Yo, so this thread is about difficulty in RPGs in general, right?

There's been a few times now when I've run D&D games where there's reasonably clear ideas what the power level and type of the opposition is. One of my players generally reacts by building a PC who is immune to most of the iconic enemy abilities and can reliably take out the highest-end opponents in a round or two. They go for the most favorable possible interpretations of houserules and generally don't submit completed characters until the last moment.

From all this, I assume that they want their PC to have an easy time against the opposition. So I don't go out of my way to target their weaknesses, I fudge rolls in their favor when they are fighting enemies and things get complicated, and once groups of antagonists get reports back and realize that they are fighting something that could easily solo them, they tend to cut their losses and run.

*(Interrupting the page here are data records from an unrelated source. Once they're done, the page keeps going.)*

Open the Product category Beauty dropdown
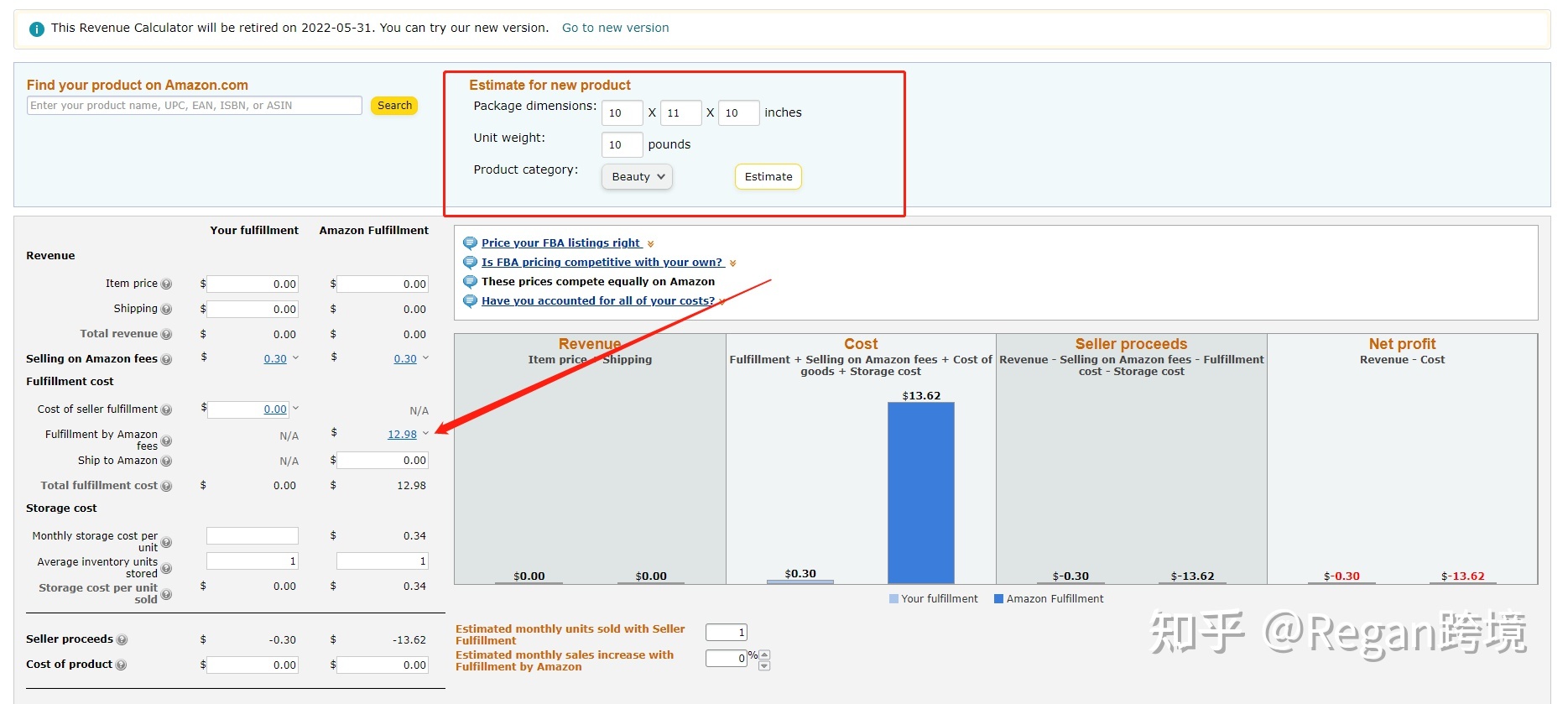1568x704 pixels. coord(637,177)
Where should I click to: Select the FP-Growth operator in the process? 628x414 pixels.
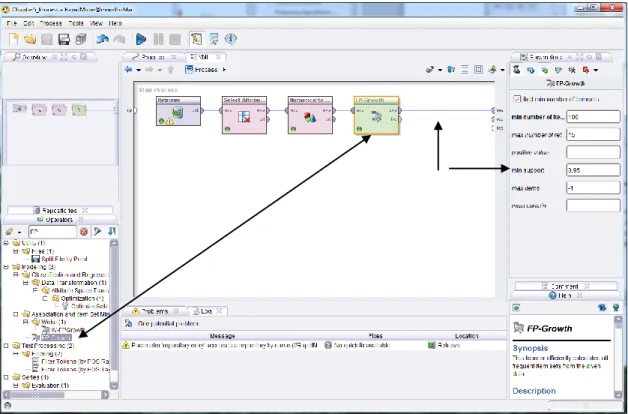(376, 115)
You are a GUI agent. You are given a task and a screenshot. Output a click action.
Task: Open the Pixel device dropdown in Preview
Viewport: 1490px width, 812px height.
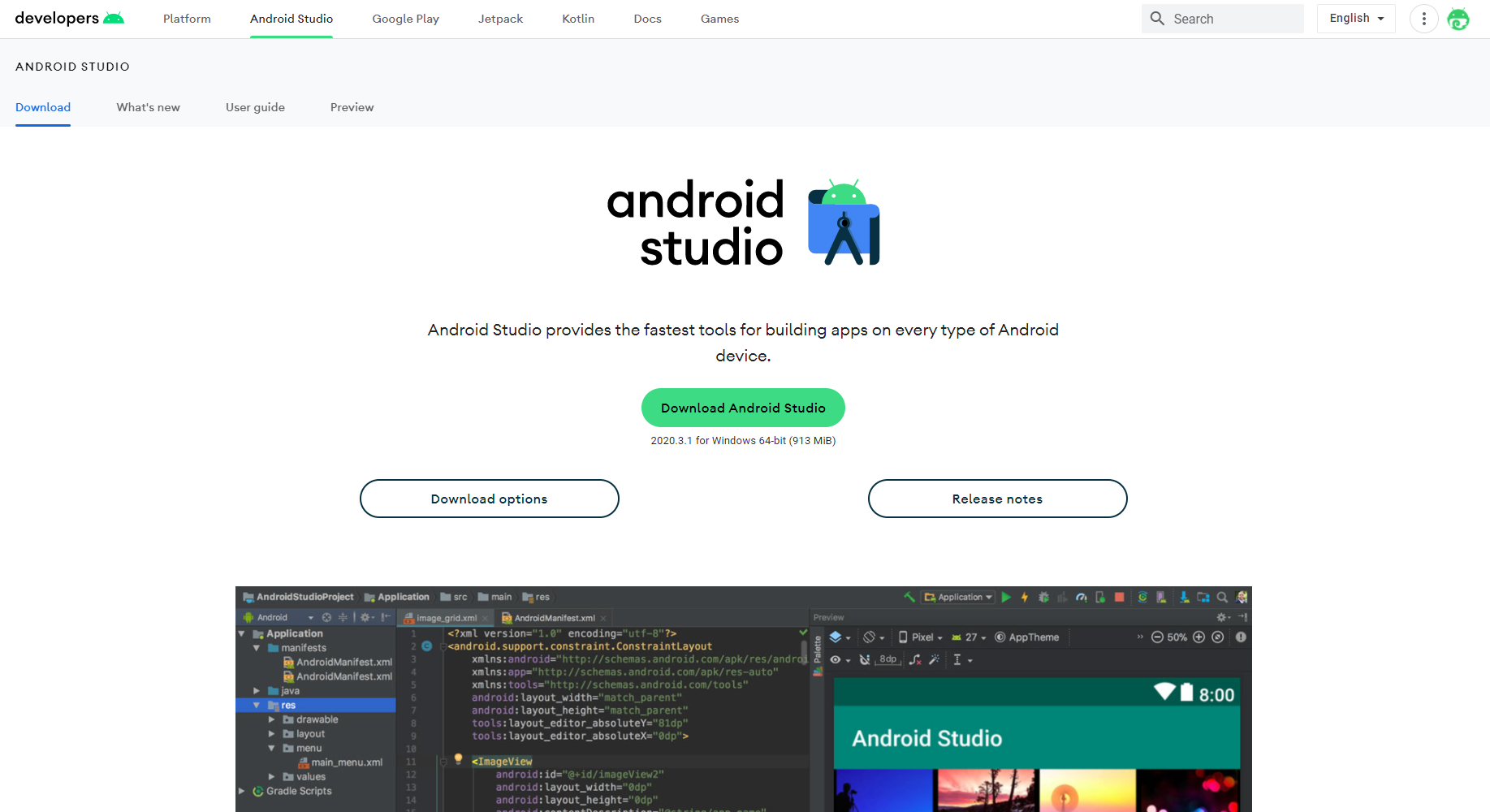pyautogui.click(x=921, y=637)
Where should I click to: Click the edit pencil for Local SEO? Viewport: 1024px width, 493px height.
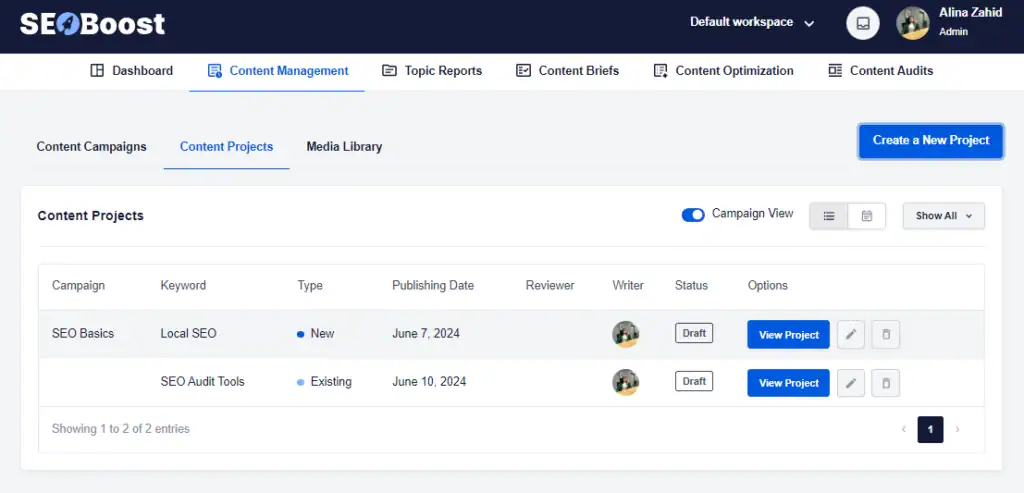click(851, 335)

However, the player who built their PC for easiest possible defeat of the enemies tends to come off as upset when they realize that most monsters will retreat as soon as they realize how damaging one attack from the PC is and organized antagonists will respond to PC attacks with a methodical evacuation, merely leaving disposable rearguards and traps. The player doesn't seem to like it when antagonists recognize they are clearly outclassed and immediately concede.

In summary, when I see a PC optimized to be as effective as possible, I generally assume they want to go through the adventure on easy mode. Especially if it's pretty established that their opposition has mostly been determined in advance. But I seem to be missing something in their motivation, since the player doesn't seem to like it when enemies cut and run when it is clear the PC outclasses them. Thoughts?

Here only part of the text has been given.